ASSEMBLY COMMITTEE SUBSTITUTE FOR
ASSEMBLY, No. 2420, 2623 and 2668
with Assembly Floor Amendments
(Proposed By Assemblywoman VANDERVALK)
ADOPTED: MAY 22, 1997
These amendments clarify the language of section 7 of the substitute with respect to health care professionals' applications to participate in a carrier's managed care plan.
Amendments clarify that a carrier's contract with a health care provider shall state that the health care provider shall not be penalized or the contract terminated by the carrier because the health care provider acts as an advocate for the patient in seeking appropriate, medically necessary health care services, rather than covered health care services, as the substitute originally provided. Amendments also delete the phrase "in the opinion of the medical director" with respect to the prohibition on carrier contracts that provide financial incentives to withhold medically necessary services.
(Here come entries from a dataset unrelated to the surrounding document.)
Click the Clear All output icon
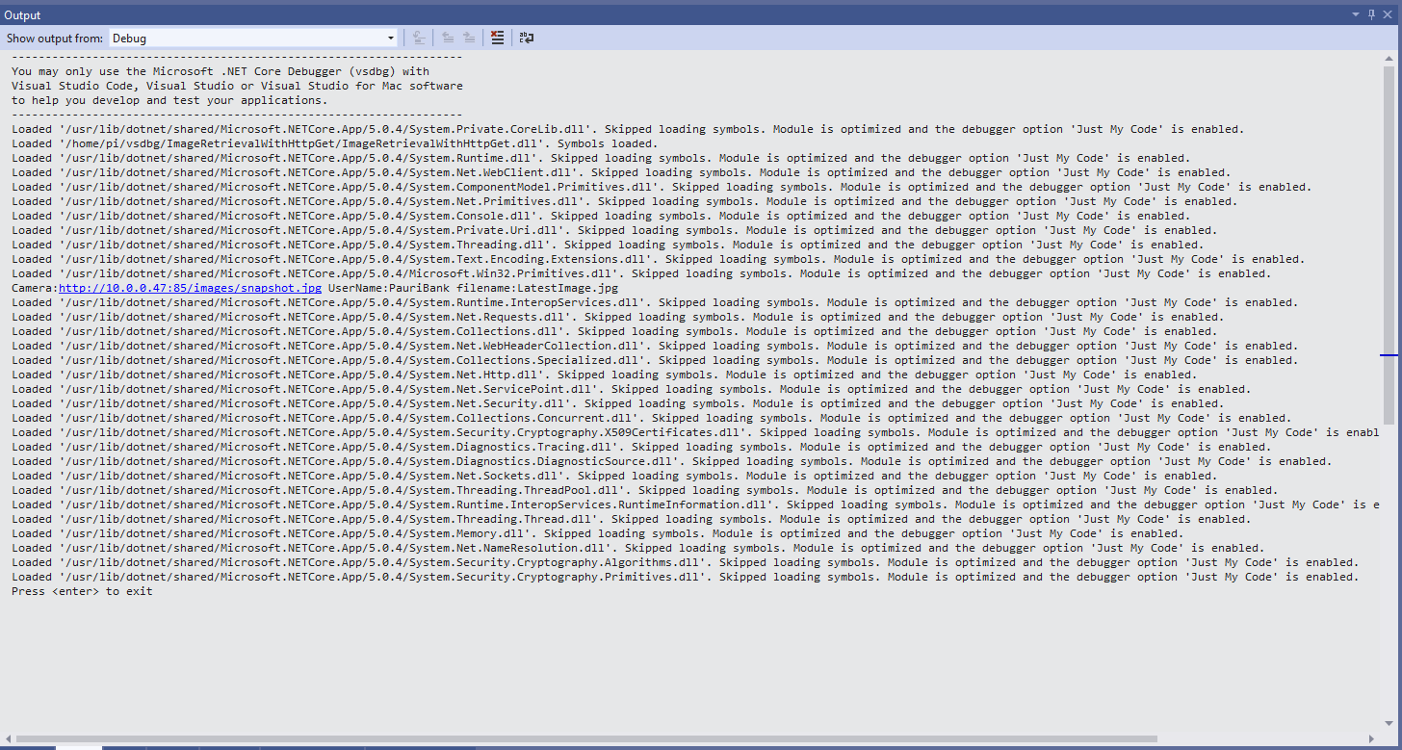The width and height of the screenshot is (1402, 750). coord(497,39)
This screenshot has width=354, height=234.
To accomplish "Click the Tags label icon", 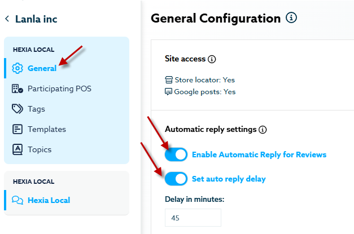I will 18,109.
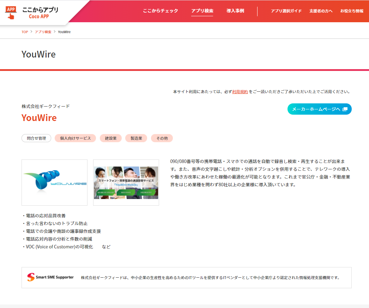
Task: Switch to the お役立ち情報 section
Action: point(352,11)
Amendments clarify that "point-of-service" may only be offered as a plan, deleting the term rider, to conform the substitute with recently adopted health maintenance organization (HMO) regulations and Department of Banking and Insurance policy. The amendments also exempt federally qualified, nonprofit HMOs from the requirement to offer the point-of-service plan and delete the exemption from this requirement for managed care plans that have been in operation in this State for less than three years.
Amendments provide that a carrier which offers a managed care plan utilizing a selective contracting arrangement approved in accordance with Department of Banking and Insurance regulations, that provides benefits for out-of-network providers, shall be deemed to be in compliance with this requirement. Also, an HMO affiliated with an insurance company authorized to issue health benefits plans in this State that offers point-of-service benefits exclusively through a point-of-service plan provided by the affiliated insurance company using a selective contracting arrangement, shall be deemed to be in compliance with this requirement if it offers the point-of-service plan to every contract holder as required in the substitute.
Amendments delete the provision that pharmaceutical products are not subject to the Independent Health Care Appeals Program. This amendment conforms the appeals program with the provisions of recently adopted HMO regulations.
Amendments also provide that the independent utilization review organization in the Independent Health Care Appeals Program shall base its medical necessity reviews on applicable, generally accepted practice guidelines developed by the federal government, national or professional medical societies, boards or associations and any applicable clinical protocols or practice guidelines developed by the carrier, rather than available practice guidelines, as the substitute originally provided. This amendment conforms the provisions of the substitute with recently adopted HMO regulations governing independent patient appeals.